- [WORK ITEM] Each line starting at the one that contains "Comunicazione politica (61, 818)" and ending at the one that contains "February 04, 2007, 04:29:30 PM (269, 633)" must be returned exactly, and the rest of the listing is left out.

== == ==

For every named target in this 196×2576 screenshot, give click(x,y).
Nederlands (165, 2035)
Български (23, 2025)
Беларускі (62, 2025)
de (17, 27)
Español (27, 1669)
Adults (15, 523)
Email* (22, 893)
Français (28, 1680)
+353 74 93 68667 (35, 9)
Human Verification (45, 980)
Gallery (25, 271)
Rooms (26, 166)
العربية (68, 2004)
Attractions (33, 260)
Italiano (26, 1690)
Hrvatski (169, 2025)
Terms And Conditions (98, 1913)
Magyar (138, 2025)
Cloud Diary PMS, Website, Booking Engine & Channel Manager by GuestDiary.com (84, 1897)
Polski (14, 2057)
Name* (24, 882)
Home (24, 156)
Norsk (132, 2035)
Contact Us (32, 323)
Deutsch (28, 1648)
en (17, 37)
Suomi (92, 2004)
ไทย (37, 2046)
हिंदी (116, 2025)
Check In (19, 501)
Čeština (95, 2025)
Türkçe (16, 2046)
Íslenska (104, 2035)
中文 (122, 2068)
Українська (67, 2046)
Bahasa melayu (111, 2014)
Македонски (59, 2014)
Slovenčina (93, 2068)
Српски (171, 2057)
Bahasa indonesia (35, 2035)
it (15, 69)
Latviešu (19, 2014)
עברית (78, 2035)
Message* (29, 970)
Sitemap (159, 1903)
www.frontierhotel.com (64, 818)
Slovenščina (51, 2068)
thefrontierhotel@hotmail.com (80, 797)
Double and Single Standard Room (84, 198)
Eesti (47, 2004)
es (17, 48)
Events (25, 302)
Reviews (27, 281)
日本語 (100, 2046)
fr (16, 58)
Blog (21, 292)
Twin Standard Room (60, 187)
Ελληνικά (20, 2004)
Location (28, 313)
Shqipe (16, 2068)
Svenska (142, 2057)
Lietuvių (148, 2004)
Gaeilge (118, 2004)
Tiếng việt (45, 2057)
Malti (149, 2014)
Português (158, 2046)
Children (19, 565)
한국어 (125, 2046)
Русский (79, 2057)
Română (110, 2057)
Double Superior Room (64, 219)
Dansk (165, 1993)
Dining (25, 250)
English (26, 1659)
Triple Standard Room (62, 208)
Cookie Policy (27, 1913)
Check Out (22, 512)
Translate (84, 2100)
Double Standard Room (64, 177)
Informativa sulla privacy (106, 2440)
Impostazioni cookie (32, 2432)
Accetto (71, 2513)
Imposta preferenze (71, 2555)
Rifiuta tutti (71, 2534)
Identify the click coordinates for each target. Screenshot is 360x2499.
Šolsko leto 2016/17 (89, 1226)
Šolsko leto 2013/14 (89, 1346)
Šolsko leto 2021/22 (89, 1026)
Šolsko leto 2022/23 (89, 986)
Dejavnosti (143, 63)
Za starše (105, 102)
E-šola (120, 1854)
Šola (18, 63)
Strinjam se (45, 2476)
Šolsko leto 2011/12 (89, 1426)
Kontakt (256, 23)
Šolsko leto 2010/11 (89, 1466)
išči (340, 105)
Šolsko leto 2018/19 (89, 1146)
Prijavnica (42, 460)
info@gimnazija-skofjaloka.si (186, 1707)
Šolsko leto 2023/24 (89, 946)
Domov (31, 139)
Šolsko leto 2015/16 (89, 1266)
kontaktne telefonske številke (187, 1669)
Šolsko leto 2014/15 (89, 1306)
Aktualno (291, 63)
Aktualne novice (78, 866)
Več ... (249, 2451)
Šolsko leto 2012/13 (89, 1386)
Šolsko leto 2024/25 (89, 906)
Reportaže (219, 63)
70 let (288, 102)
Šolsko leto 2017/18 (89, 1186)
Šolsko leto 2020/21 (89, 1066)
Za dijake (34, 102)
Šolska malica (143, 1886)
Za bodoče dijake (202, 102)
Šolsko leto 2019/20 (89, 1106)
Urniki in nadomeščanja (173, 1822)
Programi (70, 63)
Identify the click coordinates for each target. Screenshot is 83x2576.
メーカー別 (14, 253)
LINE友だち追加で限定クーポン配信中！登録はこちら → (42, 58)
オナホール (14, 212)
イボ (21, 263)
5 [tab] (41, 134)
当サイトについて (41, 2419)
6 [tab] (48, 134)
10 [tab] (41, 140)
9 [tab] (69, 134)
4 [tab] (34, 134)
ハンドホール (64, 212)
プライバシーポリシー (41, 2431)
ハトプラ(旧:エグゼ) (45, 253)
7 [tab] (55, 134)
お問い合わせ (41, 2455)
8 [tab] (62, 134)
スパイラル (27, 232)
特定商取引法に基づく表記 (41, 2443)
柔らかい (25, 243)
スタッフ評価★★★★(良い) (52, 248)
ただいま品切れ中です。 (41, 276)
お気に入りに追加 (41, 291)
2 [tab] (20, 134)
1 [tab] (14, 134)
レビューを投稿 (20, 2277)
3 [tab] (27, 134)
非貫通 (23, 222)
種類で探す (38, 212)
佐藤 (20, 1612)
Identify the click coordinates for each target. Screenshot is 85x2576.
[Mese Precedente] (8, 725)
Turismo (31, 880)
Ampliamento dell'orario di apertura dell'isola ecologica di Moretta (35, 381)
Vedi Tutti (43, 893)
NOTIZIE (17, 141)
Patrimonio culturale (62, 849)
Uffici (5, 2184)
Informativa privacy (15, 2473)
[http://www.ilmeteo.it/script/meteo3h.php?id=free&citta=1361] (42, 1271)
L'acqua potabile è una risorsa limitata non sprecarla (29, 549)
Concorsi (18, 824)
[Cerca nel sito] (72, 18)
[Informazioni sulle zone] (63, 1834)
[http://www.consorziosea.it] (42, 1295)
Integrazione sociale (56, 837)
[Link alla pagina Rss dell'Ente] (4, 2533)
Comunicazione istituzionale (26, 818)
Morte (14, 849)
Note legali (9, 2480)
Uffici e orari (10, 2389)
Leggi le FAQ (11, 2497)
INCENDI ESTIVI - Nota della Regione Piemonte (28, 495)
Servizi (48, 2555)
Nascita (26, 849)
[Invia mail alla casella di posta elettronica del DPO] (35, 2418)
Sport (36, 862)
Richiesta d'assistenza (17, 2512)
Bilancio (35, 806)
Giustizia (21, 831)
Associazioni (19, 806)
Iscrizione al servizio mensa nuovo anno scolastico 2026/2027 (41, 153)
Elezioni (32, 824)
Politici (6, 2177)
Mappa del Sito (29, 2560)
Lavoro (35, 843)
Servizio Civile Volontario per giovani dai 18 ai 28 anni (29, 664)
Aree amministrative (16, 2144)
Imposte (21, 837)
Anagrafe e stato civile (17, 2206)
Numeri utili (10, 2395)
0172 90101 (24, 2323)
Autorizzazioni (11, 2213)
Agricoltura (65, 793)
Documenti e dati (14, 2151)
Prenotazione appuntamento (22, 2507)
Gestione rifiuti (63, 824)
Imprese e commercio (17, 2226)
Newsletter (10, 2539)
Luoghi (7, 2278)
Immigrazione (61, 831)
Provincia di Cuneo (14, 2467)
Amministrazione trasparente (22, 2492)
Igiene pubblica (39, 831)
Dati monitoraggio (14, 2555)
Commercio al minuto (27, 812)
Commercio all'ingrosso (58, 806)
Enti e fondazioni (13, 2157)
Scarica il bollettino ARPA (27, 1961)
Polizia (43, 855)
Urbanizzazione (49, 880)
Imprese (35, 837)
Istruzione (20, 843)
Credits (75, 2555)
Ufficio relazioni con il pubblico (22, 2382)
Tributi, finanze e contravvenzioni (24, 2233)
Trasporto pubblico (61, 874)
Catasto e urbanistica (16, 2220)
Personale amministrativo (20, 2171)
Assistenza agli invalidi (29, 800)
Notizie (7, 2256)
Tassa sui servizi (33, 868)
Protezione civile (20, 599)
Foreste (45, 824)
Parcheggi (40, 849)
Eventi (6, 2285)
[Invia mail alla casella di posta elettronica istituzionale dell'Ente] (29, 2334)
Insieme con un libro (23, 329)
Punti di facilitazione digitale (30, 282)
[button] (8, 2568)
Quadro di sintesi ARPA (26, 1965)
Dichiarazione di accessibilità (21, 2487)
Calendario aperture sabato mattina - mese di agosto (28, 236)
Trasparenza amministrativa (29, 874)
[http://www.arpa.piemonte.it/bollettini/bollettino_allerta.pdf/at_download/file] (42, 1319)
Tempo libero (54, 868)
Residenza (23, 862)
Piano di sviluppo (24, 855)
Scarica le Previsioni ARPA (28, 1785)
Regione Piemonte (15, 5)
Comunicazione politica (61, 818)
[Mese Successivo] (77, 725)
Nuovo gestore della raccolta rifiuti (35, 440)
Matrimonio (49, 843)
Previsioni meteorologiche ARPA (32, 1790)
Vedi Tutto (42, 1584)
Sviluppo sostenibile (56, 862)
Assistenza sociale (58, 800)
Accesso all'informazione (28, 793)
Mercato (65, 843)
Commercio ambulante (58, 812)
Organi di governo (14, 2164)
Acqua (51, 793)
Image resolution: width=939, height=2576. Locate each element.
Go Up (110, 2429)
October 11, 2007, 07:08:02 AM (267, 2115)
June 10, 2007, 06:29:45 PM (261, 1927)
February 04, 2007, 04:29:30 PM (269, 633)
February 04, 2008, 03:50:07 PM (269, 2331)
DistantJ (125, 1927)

== == ==

- [RESPONSE TO THIS EXERCISE]
Comunicazione politica (61, 818)
[Mese Successivo] (77, 725)
Nuovo gestore della raccolta rifiuti (35, 440)
Matrimonio (49, 843)
Previsioni meteorologiche ARPA (32, 1790)
Vedi Tutto (42, 1584)
Sviluppo sostenibile (56, 862)
Assistenza sociale (58, 800)
Accesso all'informazione (28, 793)
Mercato (65, 843)
Commercio ambulante (58, 812)
Organi di governo (14, 2164)
Acqua (51, 793)
Image resolution: width=939, height=2576. Locate each element.
Go Up (110, 2429)
October 11, 2007, 07:08:02 AM (267, 2115)
June 10, 2007, 06:29:45 PM (261, 1927)
February 04, 2007, 04:29:30 PM (269, 633)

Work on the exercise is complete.